> Work task
Show every line from the entries that follow which holds the word "dropdown".

> Supplied material
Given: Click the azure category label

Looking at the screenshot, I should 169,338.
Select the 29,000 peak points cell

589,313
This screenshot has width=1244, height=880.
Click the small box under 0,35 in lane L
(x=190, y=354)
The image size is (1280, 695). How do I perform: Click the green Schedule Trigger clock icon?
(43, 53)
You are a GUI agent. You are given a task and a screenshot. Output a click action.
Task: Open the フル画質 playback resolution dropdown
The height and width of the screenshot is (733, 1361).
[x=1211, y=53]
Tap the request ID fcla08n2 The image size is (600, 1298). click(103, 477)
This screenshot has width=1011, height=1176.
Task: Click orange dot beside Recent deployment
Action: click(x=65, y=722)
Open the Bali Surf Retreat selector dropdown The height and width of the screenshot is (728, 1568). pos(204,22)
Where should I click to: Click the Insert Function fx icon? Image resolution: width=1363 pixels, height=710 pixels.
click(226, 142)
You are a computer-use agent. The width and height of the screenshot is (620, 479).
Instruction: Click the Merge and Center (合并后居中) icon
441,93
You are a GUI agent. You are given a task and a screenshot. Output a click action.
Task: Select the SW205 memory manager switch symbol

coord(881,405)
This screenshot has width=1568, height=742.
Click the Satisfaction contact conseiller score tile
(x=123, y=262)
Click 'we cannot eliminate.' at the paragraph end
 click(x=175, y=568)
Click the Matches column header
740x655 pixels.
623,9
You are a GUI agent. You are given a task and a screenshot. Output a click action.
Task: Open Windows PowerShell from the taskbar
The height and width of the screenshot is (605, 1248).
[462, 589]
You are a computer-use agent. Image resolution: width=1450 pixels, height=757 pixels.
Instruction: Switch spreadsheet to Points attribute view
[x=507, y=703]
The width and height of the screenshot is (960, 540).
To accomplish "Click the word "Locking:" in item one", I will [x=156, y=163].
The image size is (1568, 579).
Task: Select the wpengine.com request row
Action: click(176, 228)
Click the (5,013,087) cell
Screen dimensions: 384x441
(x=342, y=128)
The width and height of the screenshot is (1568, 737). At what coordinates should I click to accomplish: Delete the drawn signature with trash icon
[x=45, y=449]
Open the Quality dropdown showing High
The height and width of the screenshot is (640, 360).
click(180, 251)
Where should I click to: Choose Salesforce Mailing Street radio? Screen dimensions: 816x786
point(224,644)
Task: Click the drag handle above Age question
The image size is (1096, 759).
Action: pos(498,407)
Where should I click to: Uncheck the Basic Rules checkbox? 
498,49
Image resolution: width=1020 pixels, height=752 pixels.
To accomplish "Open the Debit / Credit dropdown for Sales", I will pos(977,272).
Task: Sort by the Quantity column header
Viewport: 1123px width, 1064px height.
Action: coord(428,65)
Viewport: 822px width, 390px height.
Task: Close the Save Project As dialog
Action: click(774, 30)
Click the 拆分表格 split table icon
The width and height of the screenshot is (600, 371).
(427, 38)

> Task response
Task: Open the フル画質 playback resolution dropdown
Open the Bali Surf Retreat selector dropdown The height and width of the screenshot is (728, 1568). pos(204,22)
Open the Quality dropdown showing High
To accomplish "Open the Debit / Credit dropdown for Sales", I will pos(977,272).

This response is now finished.